Guérilla et dictature : les racines d'un drame national
Après la théorie, la pratique. Cette politique de disparition des opposants (car c'est de cette catégorie d'individus dont il s'agit, on l'aura compris) a été mise en place dans de nombreux pays d'Amérique du Sud dans les années 70 et 80, et synchronisée dans le cadre de l'Opération Condor chapeautée par la CIA. Son objectif était de mettre un terme aux nombreux mouvements de guérilla marxiste, rurale ou urbaine, sévissant en Argentine, au Chili, au Brésil, en Uruguay, en Bolivie, et de façon plus sporadique dans la plupart des autres pays du continent. Ces mouvements, il est vrai, prenaient une ampleur telle que les instances gouvernementales démocratiques ne parvenaient plus à les endiguer.
La solution d'un coup d'État militaire et d'une répression dictatoriale (communément appelée terrorisme d'État) a donc remporté de vifs soutiens auprès de larges pans de la société, même si certains seraient tentés aujourd'hui de l'oublier... Ainsi parvinrent au pouvoir, sans rencontrer beaucoup d'opposition, un Pinochet au Chili, un Bordaberry en Uruguay, un Banzer en Bolivie, un Castelo Branco au Brésil – Stroessner muselait le Paraguay depuis les années 50. D'autres noms, bien sûr, trempèrent dans cette coalition des dictatures. Quant à l'Argentine, c'est donc le général Jorge Videla et sa junte militaire, comme nous l'avons évoqué plus haut, qui renversèrent en 1976 ce qu'il restait de démocratie – après plusieurs décennies de péronisme entrecoupé d'éphémères dictatures militaires, cette dernière semblait attendre le coup de grâce.
Sitôt au pouvoir, Videla et sa clique initièrent le tristement célèbre
Processus de Réorganisation Nationale, plus connu comme
el Proceso, qui se donnait pour tâche de mater définitivement les guérillas, présentes et à venir. Aussi, tandis que sur le terrain strictement militaire (et à peu près légal) on tâchait de venir à bout des maquisards embusqués dans les
Yungas de la province de Tucumán, on entreprit parallèlement une chasse aux opposants civils, déclarés ou potentiels, avec une prédilection pour la jeunesse – opérations de nettoyage absolument illégales, et donc tenues secrètes dans la mesure du possible. Pour ce faire, la “disparition” systématique de personnes fut retenue comme une alternative plus satisfaisante aux encombrants camps de concentration (solution toutefois retenue par Pinochet au Chili, qui réquisitionna à cet effet plusieurs stades de football).
Le terrorisme d'État
Faire “disparaître” un individu consistait à enlever la cible avec une discrétion dont les ravisseurs ne s'encombraient que rarement, assurés de leur impunité. En civil ou en uniforme, ils mettaient la main sur leur victime chez elle, ou en pleine rue, au nez et à la barbe des familles ou des passants. Le captif était alors emmené dans un endroit qui, lui, était tenu secret : un CCD, ou Centre Clandestin de Détention; on en a recensé a posteriori plusieurs centaines, disséminés dans tout le pays, avec une prédilection pour les provinces les plus urbanisées : Córdoba, Santa Fe (Rosario) et Buenos Aires.
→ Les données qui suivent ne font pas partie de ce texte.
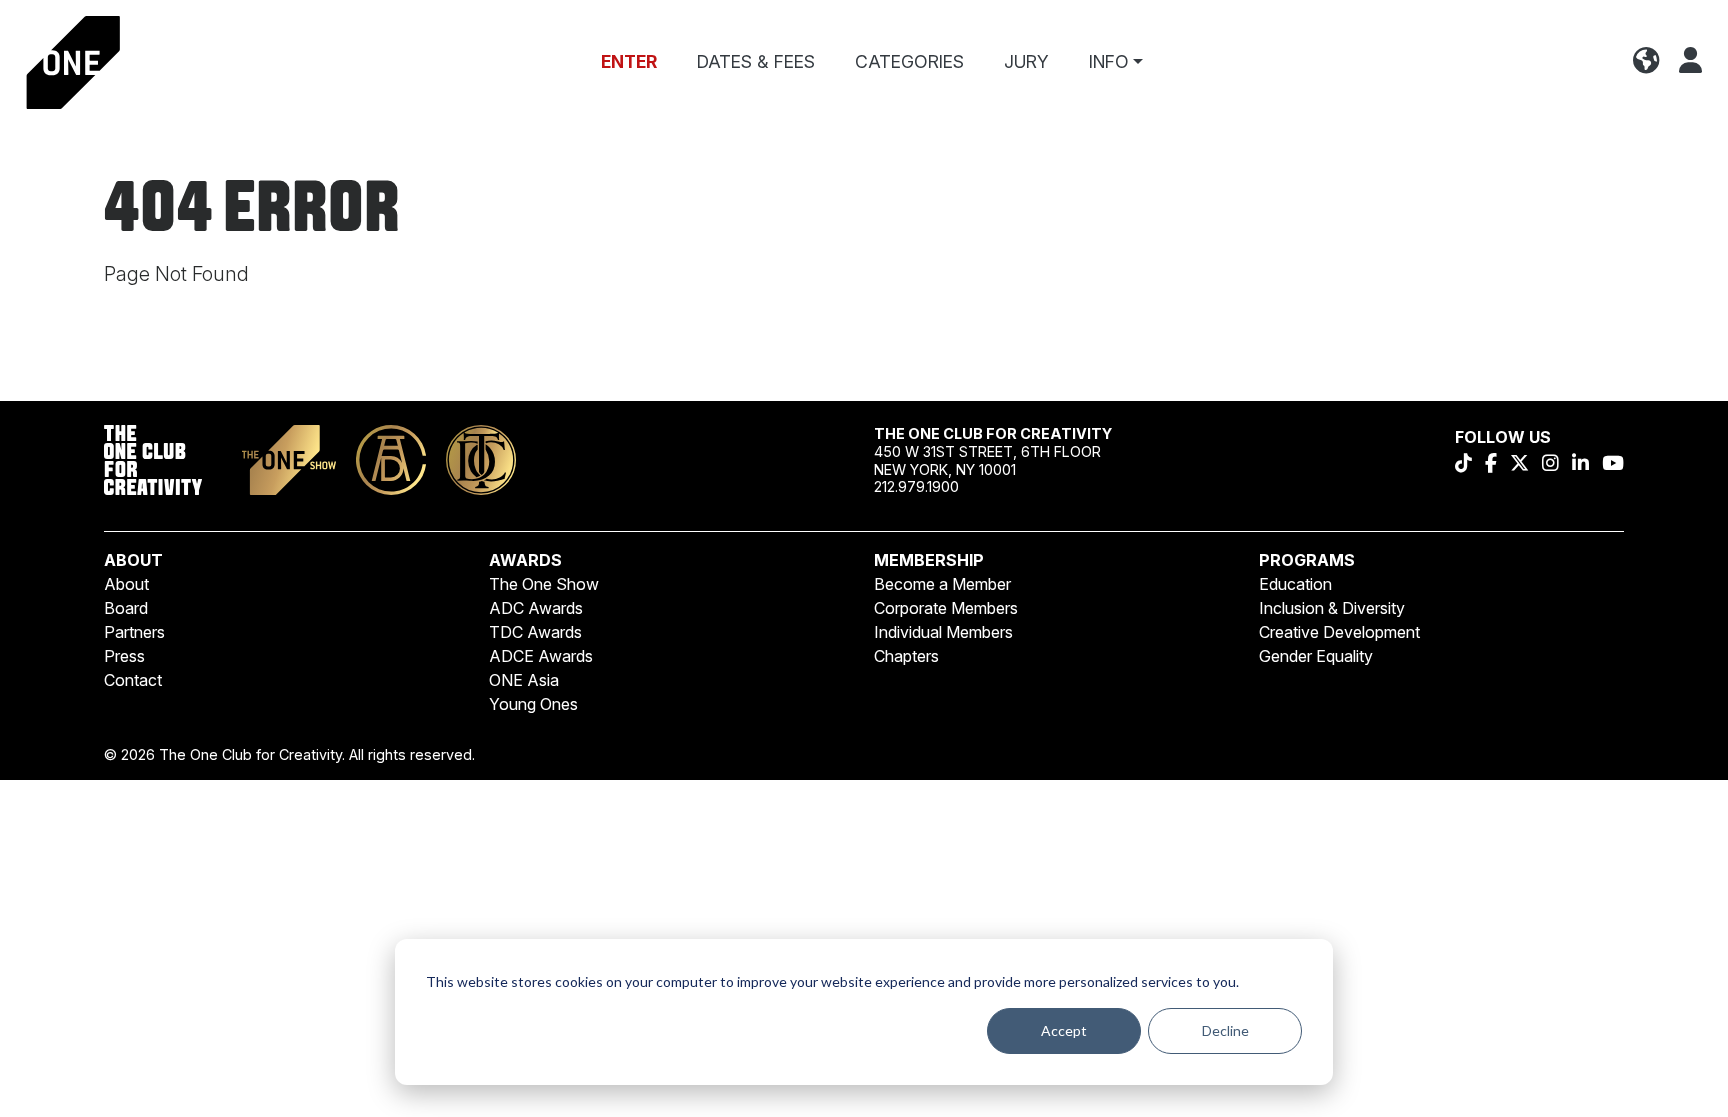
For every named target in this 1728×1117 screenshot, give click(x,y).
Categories (909, 61)
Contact (133, 680)
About (126, 584)
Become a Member (942, 584)
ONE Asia (524, 680)
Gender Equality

Le plus fameux de ces CCD fut l'École Supérieure de Mécanique de la Marine, sise dans un recoin discret du périphérique de Buenos Aires – entre ses murs passèrent plus de 5.000 détenus. Ces centres étaient bien entendu davantage dédiés à la torture qu'à la seule détention, l'objectif n'étant pas tant de faire avouer le séquestré (sa culpabilité ne faisant aucun doute aux yeux des tortionnaires, et sa relaxation – sa “réapparition” – ne pouvant pas être envisageable) que d'obtenir le nom d'autres complices potentiels (sinon déclarés) de son entourage familial ou universitaire. On démantela ainsi de longues filières de futurs coupables et d'innocents caractérisés.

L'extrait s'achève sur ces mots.